SAMARINDA: Anggota DPRD Kalimantan Timur Nurhadi Saputra mengatakan program kuliah gratis “GratisPol” yang digagas Pemprov Kaltim perlu segera diperjelas dasar hukum dan kriteria penerimanya agar tidak membingungkan masyarakat.
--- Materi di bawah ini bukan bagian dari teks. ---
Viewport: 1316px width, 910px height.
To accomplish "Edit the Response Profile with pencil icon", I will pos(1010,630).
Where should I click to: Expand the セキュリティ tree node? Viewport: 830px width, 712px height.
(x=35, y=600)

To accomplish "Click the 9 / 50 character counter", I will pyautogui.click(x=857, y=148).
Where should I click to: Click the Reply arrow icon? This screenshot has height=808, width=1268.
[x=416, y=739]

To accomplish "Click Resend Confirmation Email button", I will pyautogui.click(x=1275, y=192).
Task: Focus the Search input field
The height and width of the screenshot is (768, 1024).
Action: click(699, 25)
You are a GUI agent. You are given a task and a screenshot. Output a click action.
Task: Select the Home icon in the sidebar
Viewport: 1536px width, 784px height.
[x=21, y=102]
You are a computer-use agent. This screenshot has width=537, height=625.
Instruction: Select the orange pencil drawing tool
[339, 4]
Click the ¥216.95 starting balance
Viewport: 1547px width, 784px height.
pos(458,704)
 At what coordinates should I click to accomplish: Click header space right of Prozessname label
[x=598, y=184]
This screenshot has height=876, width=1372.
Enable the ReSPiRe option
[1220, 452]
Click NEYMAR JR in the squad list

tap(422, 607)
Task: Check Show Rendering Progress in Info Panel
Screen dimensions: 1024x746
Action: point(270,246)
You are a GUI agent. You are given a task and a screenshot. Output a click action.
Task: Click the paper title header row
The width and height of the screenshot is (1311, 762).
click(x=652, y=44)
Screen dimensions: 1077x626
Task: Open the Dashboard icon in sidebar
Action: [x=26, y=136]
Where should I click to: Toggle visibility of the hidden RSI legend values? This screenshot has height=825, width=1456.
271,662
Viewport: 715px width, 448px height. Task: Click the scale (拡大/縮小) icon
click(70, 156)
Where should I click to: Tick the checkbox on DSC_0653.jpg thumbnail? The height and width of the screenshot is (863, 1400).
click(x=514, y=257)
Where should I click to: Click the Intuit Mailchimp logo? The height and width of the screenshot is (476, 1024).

Ia menyebut, meskipun program ini disambut baik oleh publik dan DPRD, namun masih banyak pertanyaan teknis yang belum dijawab secara terbuka, termasuk status mahasiswa aktif dan sasaran penerima manfaat.
“Kami sangat menyambut hangat program ini. Tapi jangan lupa, banyak dari kami di DPRD yang saat kampanye kemarin juga menjadi juru kampanye (jurkam). Ketika masyarakat menagih janji, tentu yang pertama kali ditanya adalah kami, bukan langsung ke gubernur,” kata Nurhadi saat ditemui di Gedung B DPRD Kaltim, Senin, 2 Juni 2025.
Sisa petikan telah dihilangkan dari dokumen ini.